● Brief
Please print exactly the line containing "Task: Expand the" and every line after it to the end of the records below, and nothing more.
───
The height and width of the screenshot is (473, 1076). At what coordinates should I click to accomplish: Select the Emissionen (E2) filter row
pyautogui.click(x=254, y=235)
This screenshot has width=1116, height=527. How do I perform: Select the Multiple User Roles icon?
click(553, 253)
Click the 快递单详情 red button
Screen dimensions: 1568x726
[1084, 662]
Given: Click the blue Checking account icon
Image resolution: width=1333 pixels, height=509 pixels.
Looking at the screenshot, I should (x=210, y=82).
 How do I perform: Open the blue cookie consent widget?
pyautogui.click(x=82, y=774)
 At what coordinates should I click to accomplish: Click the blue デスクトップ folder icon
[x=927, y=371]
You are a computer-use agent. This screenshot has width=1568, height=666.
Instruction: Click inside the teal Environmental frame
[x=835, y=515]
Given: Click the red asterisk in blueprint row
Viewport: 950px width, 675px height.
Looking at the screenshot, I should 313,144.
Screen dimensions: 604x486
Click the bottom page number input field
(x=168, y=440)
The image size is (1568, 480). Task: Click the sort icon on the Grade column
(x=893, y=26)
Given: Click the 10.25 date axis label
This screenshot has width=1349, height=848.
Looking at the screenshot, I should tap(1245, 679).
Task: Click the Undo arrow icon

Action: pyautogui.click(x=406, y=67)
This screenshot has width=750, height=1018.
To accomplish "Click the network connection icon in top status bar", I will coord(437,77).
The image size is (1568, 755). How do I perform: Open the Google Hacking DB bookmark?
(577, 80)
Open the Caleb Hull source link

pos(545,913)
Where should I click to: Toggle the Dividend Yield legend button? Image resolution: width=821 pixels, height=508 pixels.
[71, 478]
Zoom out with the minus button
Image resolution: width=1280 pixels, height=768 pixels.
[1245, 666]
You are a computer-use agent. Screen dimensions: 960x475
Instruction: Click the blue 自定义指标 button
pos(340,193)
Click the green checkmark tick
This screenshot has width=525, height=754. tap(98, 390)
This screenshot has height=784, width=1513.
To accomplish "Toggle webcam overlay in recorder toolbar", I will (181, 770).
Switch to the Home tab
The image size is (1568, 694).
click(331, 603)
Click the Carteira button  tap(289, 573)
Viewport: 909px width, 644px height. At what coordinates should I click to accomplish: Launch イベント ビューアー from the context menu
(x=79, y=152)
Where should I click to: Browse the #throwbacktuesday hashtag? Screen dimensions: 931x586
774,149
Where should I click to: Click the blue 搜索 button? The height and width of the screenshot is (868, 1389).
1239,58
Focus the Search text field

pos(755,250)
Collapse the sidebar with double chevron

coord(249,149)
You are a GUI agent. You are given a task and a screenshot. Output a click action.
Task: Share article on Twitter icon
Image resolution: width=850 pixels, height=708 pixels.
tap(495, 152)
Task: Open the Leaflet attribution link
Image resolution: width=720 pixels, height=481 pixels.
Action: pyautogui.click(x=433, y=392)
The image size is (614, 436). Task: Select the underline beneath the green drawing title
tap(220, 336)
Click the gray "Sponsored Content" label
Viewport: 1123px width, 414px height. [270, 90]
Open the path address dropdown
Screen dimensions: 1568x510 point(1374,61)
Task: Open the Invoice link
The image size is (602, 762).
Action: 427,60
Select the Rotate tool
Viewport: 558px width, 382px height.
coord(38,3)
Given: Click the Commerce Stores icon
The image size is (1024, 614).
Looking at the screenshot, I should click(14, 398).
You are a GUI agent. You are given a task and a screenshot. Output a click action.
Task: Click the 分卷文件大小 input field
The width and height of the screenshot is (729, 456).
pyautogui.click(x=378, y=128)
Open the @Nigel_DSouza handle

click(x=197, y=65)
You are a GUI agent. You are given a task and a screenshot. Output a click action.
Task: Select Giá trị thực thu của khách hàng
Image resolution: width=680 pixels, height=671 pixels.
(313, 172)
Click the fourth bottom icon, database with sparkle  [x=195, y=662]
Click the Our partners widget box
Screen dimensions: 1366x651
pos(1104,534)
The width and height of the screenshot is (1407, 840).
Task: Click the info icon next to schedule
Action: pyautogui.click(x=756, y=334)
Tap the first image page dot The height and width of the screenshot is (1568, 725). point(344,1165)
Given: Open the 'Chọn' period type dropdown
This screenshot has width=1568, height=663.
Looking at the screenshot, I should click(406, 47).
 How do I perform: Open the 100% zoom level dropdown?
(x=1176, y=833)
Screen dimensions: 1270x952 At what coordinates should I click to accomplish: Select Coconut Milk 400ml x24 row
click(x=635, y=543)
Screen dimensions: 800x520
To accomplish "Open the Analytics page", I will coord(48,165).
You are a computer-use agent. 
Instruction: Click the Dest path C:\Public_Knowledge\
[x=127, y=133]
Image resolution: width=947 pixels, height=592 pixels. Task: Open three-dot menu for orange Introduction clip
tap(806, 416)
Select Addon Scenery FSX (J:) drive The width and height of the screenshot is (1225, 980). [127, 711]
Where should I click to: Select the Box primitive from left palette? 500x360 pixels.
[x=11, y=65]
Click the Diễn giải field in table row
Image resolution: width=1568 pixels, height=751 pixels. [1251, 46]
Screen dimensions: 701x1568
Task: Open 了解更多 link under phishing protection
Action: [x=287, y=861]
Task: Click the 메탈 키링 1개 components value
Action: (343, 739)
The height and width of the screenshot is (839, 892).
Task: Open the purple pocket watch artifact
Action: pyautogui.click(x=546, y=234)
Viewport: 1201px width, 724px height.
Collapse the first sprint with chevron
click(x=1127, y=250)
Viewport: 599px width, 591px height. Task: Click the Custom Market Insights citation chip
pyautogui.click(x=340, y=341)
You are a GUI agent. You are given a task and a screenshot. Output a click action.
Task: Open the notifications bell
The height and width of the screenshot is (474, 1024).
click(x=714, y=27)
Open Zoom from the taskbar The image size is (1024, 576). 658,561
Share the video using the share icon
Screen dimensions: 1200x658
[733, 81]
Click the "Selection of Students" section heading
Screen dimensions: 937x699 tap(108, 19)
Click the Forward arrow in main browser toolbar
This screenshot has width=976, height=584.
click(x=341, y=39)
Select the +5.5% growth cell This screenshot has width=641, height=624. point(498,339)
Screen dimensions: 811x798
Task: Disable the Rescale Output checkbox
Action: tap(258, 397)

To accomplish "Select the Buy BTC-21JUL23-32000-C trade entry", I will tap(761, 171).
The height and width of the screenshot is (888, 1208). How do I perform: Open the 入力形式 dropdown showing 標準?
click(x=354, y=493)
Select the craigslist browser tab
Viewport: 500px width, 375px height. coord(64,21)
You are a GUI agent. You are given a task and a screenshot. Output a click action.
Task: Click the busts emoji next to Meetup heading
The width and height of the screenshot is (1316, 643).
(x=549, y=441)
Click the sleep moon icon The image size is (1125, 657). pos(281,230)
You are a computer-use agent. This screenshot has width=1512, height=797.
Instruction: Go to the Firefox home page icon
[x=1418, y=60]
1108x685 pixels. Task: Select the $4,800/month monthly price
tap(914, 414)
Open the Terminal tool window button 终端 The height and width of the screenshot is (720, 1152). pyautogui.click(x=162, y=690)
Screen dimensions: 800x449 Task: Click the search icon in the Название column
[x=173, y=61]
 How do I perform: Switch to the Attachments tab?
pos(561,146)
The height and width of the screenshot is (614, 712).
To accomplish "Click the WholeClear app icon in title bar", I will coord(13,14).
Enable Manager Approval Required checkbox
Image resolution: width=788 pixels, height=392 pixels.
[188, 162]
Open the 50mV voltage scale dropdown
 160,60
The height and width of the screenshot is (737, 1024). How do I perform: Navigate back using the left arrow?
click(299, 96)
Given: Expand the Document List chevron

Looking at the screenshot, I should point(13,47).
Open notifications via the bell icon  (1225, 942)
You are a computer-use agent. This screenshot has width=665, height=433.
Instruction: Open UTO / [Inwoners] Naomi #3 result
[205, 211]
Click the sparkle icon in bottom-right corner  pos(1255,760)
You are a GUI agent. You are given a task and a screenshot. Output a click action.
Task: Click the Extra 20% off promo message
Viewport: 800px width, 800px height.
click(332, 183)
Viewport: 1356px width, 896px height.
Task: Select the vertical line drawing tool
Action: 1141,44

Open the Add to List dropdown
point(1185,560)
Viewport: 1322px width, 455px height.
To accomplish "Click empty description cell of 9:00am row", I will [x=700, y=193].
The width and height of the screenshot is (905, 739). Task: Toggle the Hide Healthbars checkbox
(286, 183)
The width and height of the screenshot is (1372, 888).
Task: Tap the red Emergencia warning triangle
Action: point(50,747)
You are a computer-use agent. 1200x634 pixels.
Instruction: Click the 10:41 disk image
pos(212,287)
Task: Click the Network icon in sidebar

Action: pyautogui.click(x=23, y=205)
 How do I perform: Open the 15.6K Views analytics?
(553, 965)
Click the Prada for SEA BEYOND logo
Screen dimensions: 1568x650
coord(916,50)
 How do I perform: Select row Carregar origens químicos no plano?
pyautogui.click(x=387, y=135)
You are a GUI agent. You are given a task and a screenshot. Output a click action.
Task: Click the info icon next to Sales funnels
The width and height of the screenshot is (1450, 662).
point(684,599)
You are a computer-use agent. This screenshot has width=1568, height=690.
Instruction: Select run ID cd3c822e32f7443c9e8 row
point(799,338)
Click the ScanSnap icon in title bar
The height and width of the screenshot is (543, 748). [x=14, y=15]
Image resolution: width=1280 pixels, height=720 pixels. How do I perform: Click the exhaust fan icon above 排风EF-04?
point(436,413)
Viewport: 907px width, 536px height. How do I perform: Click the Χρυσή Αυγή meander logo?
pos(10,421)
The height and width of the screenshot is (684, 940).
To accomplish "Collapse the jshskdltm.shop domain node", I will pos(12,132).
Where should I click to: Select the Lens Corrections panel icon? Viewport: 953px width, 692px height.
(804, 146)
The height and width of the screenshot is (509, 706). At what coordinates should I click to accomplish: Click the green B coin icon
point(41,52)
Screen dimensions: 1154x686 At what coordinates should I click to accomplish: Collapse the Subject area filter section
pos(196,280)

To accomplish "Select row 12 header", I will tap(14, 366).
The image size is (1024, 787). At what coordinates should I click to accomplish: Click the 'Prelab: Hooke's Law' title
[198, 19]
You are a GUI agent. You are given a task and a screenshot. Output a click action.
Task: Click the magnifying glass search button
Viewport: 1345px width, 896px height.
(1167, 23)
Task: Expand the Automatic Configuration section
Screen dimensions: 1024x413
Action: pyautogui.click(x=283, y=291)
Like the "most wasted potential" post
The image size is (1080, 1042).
───
● Task response
Task: Expand the Automatic Configuration section
Screen dimensions: 1024x413
Action: pyautogui.click(x=283, y=291)
Like the "most wasted potential" post
The image size is (1080, 1042).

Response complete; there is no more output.